[Aim of the task]
The line containing "This screenshot has height=840, width=1424." opens the span to copy, and the last line of the records below closes it. Write out that span exactly.

[Records for processing]
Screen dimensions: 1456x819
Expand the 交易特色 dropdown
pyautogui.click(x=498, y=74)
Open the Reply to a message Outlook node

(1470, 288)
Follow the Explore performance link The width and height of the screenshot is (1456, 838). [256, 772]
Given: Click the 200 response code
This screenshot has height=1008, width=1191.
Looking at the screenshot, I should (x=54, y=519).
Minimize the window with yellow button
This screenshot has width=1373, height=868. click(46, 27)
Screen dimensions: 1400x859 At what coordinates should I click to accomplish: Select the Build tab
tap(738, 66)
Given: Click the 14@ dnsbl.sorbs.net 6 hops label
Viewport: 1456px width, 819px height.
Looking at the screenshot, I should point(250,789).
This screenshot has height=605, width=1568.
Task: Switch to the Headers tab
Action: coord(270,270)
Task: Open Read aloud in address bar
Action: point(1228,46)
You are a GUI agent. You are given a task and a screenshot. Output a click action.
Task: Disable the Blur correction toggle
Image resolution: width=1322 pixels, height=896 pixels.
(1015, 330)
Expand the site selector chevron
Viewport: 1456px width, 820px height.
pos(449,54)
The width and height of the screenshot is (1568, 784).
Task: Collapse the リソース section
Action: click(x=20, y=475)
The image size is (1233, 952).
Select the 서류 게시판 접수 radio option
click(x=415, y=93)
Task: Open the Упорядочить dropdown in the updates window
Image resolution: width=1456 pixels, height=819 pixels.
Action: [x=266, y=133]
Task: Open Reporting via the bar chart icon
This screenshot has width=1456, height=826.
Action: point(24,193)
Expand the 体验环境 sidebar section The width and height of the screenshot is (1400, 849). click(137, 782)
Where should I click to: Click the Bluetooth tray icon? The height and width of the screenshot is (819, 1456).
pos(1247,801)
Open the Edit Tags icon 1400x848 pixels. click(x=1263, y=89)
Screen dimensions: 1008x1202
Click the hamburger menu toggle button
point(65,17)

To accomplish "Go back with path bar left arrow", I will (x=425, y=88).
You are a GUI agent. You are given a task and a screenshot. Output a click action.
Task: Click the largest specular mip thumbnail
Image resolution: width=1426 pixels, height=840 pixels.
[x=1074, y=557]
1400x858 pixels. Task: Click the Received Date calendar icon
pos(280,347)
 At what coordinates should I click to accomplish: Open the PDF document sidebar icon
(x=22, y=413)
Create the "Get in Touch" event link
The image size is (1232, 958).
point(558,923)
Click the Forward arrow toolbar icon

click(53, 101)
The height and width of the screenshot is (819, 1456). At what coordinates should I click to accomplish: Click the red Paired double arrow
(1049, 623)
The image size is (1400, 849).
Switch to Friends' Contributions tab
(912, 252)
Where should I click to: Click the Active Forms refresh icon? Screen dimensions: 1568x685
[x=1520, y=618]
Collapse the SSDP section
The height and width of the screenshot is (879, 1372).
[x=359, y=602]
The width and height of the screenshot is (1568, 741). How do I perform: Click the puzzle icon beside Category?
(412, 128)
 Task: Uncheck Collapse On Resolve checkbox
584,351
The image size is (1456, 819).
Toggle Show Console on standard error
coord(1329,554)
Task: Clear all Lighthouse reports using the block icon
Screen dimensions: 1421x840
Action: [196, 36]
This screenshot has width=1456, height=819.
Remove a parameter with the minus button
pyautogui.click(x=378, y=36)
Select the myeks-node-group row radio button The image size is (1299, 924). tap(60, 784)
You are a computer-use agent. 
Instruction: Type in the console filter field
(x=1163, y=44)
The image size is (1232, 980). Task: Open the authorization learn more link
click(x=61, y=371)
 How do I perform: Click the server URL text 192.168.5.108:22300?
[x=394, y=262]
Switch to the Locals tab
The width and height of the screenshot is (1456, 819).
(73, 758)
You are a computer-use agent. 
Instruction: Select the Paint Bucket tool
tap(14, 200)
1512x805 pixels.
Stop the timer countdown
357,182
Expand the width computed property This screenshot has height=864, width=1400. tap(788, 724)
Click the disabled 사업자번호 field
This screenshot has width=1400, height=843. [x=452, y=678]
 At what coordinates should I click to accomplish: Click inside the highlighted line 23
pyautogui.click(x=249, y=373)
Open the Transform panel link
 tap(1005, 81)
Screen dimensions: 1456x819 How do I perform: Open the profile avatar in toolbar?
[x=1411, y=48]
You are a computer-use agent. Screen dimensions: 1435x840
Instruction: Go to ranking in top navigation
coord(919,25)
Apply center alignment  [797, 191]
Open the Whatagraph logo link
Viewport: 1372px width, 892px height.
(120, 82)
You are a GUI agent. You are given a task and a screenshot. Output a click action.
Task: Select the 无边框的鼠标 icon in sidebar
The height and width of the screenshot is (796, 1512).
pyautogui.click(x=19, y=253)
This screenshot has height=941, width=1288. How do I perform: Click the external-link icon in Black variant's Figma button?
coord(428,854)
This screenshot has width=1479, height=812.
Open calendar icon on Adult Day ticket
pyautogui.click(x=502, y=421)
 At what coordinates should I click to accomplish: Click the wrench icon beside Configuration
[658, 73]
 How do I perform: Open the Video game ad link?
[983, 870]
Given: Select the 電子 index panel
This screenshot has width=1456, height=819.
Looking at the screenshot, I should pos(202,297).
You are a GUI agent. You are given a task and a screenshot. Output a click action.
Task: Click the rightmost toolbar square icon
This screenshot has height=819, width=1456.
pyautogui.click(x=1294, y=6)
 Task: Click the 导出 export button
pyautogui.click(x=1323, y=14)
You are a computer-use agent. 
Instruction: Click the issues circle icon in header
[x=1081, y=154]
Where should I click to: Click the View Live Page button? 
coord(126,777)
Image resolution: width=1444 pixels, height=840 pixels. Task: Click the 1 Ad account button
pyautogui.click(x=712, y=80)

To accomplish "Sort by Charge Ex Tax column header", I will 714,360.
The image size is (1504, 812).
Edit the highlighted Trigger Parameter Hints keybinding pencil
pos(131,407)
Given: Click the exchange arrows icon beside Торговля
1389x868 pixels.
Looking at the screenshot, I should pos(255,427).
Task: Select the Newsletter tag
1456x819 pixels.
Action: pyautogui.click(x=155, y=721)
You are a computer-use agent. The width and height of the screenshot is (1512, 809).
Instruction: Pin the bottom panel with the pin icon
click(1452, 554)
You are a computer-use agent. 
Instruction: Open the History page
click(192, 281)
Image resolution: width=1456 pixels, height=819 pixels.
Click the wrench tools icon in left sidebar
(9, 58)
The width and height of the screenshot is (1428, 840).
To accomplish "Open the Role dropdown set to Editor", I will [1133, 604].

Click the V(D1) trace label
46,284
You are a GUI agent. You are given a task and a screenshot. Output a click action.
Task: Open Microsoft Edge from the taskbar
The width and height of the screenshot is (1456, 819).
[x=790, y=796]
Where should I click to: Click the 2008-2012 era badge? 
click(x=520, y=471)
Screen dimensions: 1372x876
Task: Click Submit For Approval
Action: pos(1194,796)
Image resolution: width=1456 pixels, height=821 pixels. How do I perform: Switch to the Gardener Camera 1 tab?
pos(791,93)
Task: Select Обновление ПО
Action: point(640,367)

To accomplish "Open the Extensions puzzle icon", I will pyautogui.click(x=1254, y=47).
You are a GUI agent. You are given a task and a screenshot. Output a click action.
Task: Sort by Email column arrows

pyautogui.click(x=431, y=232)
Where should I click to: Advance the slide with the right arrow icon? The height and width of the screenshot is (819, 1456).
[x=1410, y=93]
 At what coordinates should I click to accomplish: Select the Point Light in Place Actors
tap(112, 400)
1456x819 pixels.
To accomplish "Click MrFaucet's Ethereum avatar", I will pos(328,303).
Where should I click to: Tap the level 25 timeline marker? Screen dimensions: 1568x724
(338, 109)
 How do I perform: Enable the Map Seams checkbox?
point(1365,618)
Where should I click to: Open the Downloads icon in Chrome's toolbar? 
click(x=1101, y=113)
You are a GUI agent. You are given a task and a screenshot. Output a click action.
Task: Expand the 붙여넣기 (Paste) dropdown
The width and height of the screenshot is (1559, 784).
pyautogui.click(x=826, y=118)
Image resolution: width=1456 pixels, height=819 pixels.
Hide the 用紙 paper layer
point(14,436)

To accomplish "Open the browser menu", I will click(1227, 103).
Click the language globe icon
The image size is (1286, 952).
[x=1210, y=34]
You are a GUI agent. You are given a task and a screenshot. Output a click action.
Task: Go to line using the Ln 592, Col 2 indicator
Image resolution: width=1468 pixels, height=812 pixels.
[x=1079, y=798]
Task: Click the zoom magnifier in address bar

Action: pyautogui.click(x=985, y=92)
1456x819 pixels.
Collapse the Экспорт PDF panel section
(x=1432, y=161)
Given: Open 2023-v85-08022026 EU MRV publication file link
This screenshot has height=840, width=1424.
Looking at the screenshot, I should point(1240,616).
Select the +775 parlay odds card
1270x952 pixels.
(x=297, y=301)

[Response to the exercise]
This screenshot has height=840, width=1424.
Looking at the screenshot, I should point(1240,616).
Select the +775 parlay odds card
1270x952 pixels.
(x=297, y=301)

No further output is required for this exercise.